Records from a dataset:
════════════════════
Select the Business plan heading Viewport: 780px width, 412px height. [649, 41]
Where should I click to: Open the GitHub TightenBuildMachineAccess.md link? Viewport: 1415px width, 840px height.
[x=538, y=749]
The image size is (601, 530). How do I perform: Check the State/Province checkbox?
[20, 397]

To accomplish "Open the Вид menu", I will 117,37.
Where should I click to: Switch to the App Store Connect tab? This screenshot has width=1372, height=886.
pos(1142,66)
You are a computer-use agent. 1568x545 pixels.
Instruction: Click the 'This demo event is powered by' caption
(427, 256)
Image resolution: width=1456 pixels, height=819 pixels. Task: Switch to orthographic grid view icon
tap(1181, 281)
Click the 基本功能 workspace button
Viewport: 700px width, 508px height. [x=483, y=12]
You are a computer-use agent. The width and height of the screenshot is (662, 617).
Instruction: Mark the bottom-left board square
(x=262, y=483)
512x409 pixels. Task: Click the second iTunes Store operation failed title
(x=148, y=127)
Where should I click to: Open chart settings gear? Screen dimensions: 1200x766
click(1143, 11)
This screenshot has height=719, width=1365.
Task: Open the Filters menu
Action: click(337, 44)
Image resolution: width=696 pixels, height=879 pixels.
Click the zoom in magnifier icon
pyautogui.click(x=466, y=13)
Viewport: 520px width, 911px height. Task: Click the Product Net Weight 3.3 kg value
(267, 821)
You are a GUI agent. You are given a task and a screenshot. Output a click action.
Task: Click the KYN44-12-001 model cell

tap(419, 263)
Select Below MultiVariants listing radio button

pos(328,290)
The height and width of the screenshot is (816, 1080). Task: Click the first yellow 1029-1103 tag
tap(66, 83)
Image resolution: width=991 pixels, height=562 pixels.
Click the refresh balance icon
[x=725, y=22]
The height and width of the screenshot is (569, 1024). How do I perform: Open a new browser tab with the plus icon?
════════════════════
#### [GIVEN INSTRUCTION]
Swap each "Instruction" in the data for "Command", and give back all the lines with nothing else changed.

#### [FULL OUTPUT]
Select the Business plan heading Viewport: 780px width, 412px height. [649, 41]
Where should I click to: Open the GitHub TightenBuildMachineAccess.md link? Viewport: 1415px width, 840px height.
[x=538, y=749]
The image size is (601, 530). How do I perform: Check the State/Province checkbox?
[20, 397]

To accomplish "Open the Вид menu", I will 117,37.
Where should I click to: Switch to the App Store Connect tab? This screenshot has width=1372, height=886.
pos(1142,66)
You are a computer-use agent. 1568x545 pixels.
Command: Click the 'This demo event is powered by' caption
(427, 256)
Image resolution: width=1456 pixels, height=819 pixels. Task: Switch to orthographic grid view icon
tap(1181, 281)
Click the 基本功能 workspace button
Viewport: 700px width, 508px height. [x=483, y=12]
You are a computer-use agent. The width and height of the screenshot is (662, 617).
Command: Mark the bottom-left board square
(x=262, y=483)
512x409 pixels. Task: Click the second iTunes Store operation failed title
(x=148, y=127)
Where should I click to: Open chart settings gear? Screen dimensions: 1200x766
click(1143, 11)
This screenshot has height=719, width=1365.
Task: Open the Filters menu
Action: click(337, 44)
Image resolution: width=696 pixels, height=879 pixels.
Click the zoom in magnifier icon
pyautogui.click(x=466, y=13)
Viewport: 520px width, 911px height. Task: Click the Product Net Weight 3.3 kg value
(267, 821)
You are a GUI agent. You are given a task and a screenshot. Output a click action.
Task: Click the KYN44-12-001 model cell

tap(419, 263)
Select Below MultiVariants listing radio button

pos(328,290)
The height and width of the screenshot is (816, 1080). Task: Click the first yellow 1029-1103 tag
tap(66, 83)
Image resolution: width=991 pixels, height=562 pixels.
Click the refresh balance icon
[x=725, y=22]
The height and width of the screenshot is (569, 1024). How do I perform: Open a new browser tab with the plus icon?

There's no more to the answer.